The technique, I believe, is based on root isolation followed by a simple interval check.
Systems of inequalities can often be decomposed into sequences of inequalities involving increasing number of variables - the so called cylindrical algebraic decomposition.  This is a fundamental technique in computer algebra and, while it is immediately applied to systems of polynomials, it can be extended in some cases to more general equations.  For example:
Reduce[
  x^2 + y^2 < 1 && Sin[x + y] < 1/2,
  {x, y}
]

(* Out: (-1 < x < Pi/12 - Sqrt[72 - Pi^2]/12 && 
  -Sqrt[1 - x^2] <= y <= Sqrt[1 - x^2]) || 
  (Pi/12 - Sqrt[72 - Pi^2]/12 <= x < Pi/12 + Sqrt[72 - Pi^2]/12 &&
  -Sqrt[1 - x^2] <= y < 1/6 (Pi - 6 x))
*)

Now, for a given $x$ value, the problem reduces to a single variable problem.
A: I'm answering from my question after couple years....
Yes, there are various ways to solve numerically objective plus inequalities.
But what is deeply wrong in question is that word non-linearity should not bring panic, in fact the problem is not in linear/non-linear but in convex/non-convex.
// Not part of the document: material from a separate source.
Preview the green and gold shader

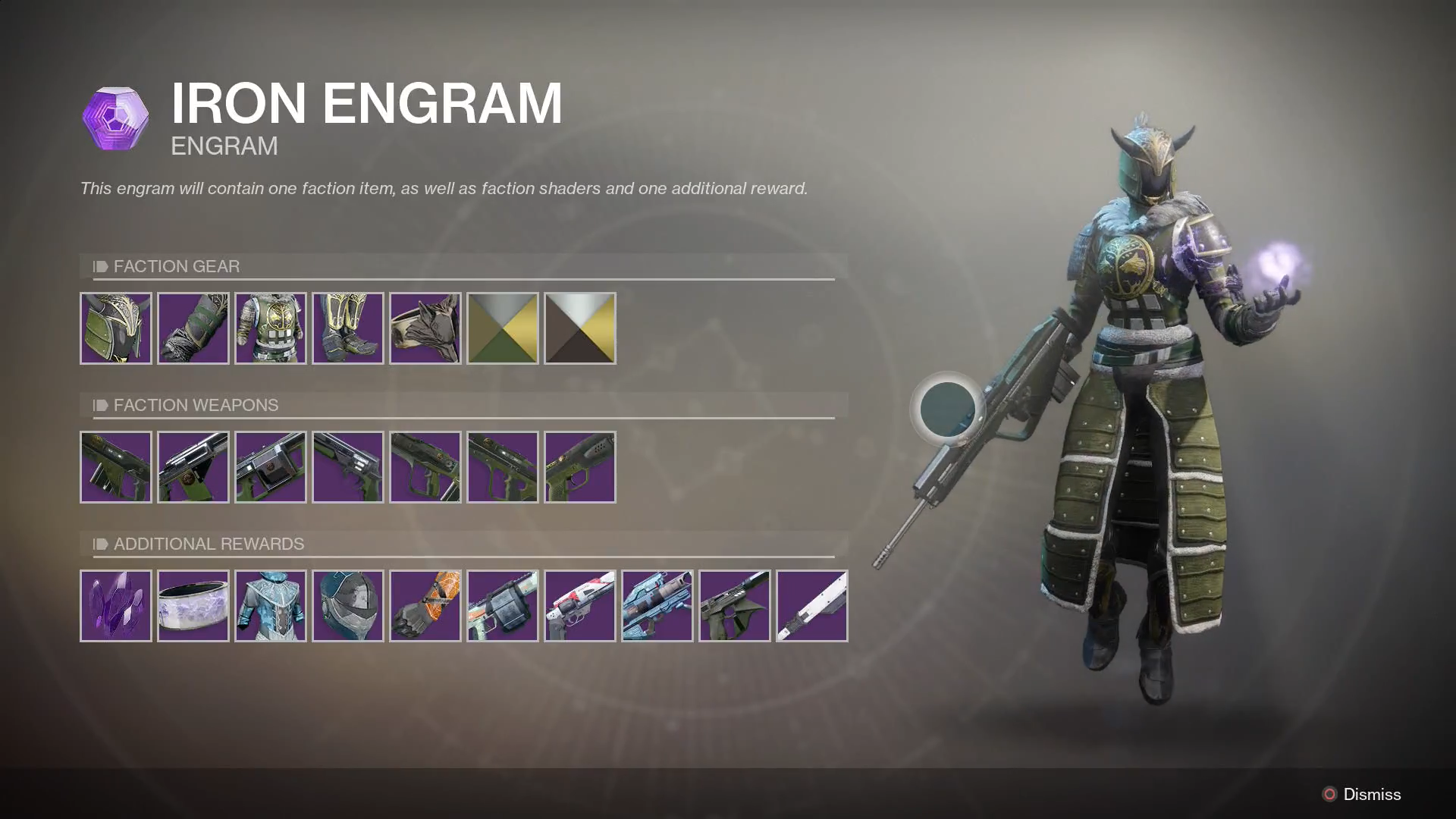coord(503,328)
In USSR it was realized in 1960, in USA approximately at same years.
And there areas outside math. optimization which are still think that problem is in "non-linearity".
For convex optimization problem there are a bunch of methods (e.g. interior point method, penalty method, projective subgradients).
For non-convex problems precise methods don't exist but there are two ways to handle it:


*

*Forget about non-convexity and convexify problem locally in some way
1.a DCCP(convex concave programming) - represent objective/constraint 
   functions as convex-convex and then remove concave part or 
   represent it via affine approximation at point.
1.b Just use convex methods and feed non-convex inequality or objective
1.c Fit convex approximation for objective and constraint via particle 
  method 
1.d Use penalty method and pull containts into objective
1.d Create you own

*Use global methods like branch-and-bound which are leveraged in convex optimization step, but they are usually computanionally very hard (even for small dimensions).